**Your task**: All pictures are to be skipped; retype only the lines from the top of the entries through the line with "Image resolution: width=1445", both included.

┌─ Dataset records

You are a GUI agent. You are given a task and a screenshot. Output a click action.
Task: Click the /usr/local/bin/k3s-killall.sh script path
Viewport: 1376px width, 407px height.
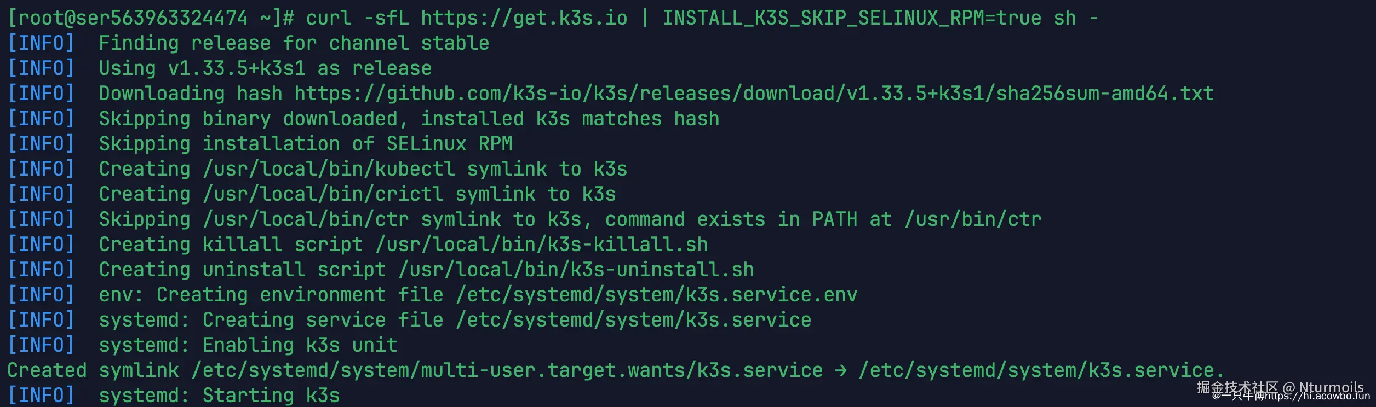(541, 245)
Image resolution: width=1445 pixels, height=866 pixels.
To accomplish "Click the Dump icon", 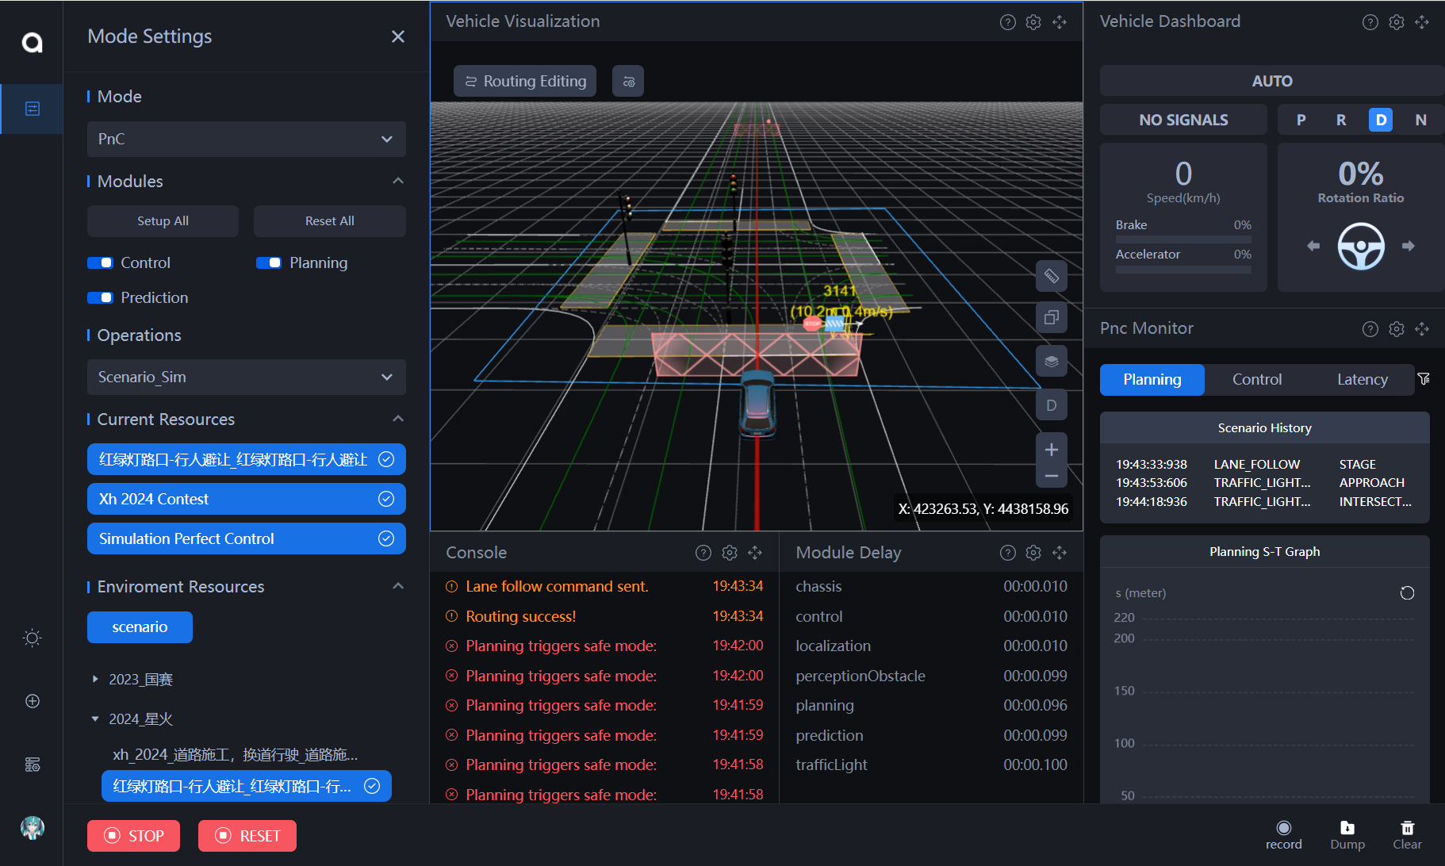I will pyautogui.click(x=1347, y=828).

└─

**Exercise solution**:
You are a GUI agent. You are given a task and a screenshot. Output a click action.
Task: Click the /usr/local/bin/k3s-killall.sh script path
Viewport: 1376px width, 407px height.
(541, 245)
Image resolution: width=1445 pixels, height=866 pixels.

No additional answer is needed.